At five feet ten, Ava Gehringer, of Evanston, typifies the long, lean figure of the sport's typical competitor.

 

The North Shore group—Brooks, plus Stephanie Flaksman of Northbrook, Krista Johnson of Downers Grove, Nicole Kowalik of Libertyville, Marina Ljuboja of Highland Park, Michelle Wojtach of Glenview, and Kristin Kaye of Northbrook—arrived in Greece without much fanfare. Unlike U.S. athletes arriving at almost any other world competition, they were not only underdogs, but unknowns. They had a couple of days to practice the routine they had perfected at home and adjust to the un-air-conditioned climate.

They knew they had to give the performance of their lives, but even a flawless routine might not impress the international judges as sufficiently technically challenging. That was out of their control, so they fixed their smiles in place, pinned their hair back perfectly, and gave it everything they had.

In the end, they finished 23rd, out of 27.

Among the individual competitors, Wang finished 31st, out of 128. If she had made it to 24th place, a difference of 0.3 points, she would have advanced to the second round, where the top 20 finishers earned Olympic berths. Now shunted from the direct road to Beijing in 2008, Wang had one last hope: a remaining single "wildcard spot" that can be offered by the International Olympic Committee to an outstanding athlete who has otherwise failed to qualify. As the gold medalist at this past summer's Pan-American games, Wang was certainly a contender for the privilege.

So, when she returned to Buffalo Grove, Wang maintained her six-hour-a-day practice regimen.

 

 

Fourteen-year-old Marlee Shape, the U.S. junior champion, takes a break.

 

"It's kind of strange," she said in a quiet voice, taking a break from her workout on a late autumn afternoon. "I've always been motivated by a goal, working toward a goal, and now it's sort of, well, what do I do now? I feel like my body could do more and I don't feel like I'm ready to quit. But I'm not sure if I could stick it out for five more years to try for the Olympics again."

Wang said she didn't regret her decision to devote so much of her adolescence to her sport, but then added, "There are some things. I missed prom. I missed graduation. I missed Homecoming. But these opportunities I've had are just dreams for most people." A few weeks later, Wang learned that she would not be going to the Olympics: Through a voice mail message, she found out that the U.S. Olympic Committee declined to pursue the wildcard berth on her behalf. Rueful but upbeat, Wang said she will fill the rest of her year by performing in smaller international competitions and exhibitions. She will not stop practicing.

With no U.S. gymnast participating in the 2008 Olympics, the attention of Caroline Hunt and the rest of the U.S. rhythmic community has already shifted to preparing for the 2012 games, set to be held in London. This does not, of course, mean that North Shore Rhythmics will be out of the spotlight.

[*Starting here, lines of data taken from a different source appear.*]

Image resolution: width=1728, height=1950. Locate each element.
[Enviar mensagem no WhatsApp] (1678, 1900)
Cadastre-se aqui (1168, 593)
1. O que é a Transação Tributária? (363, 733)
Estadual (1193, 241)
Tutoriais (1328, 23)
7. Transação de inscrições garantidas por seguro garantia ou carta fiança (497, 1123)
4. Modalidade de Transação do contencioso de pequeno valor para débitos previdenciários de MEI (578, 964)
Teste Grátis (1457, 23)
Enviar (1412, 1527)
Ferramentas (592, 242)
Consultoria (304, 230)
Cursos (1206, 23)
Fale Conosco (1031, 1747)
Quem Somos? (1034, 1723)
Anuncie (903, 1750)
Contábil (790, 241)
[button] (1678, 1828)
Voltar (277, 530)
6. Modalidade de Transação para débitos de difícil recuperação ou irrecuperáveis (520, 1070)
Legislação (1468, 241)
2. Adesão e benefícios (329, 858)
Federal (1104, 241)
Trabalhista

The club is home to the current junior national champion—Buffalo Grove's Marlee Shape—and she is widely considered to be the strongest contender to represent the U.S. in the London games.

Shape was busy, tossing her rope to the ceiling, knocking it down with a hoop, as the North Shore group prepared for the world championships a few months ago. But she was also watching them. She knows her turn is coming.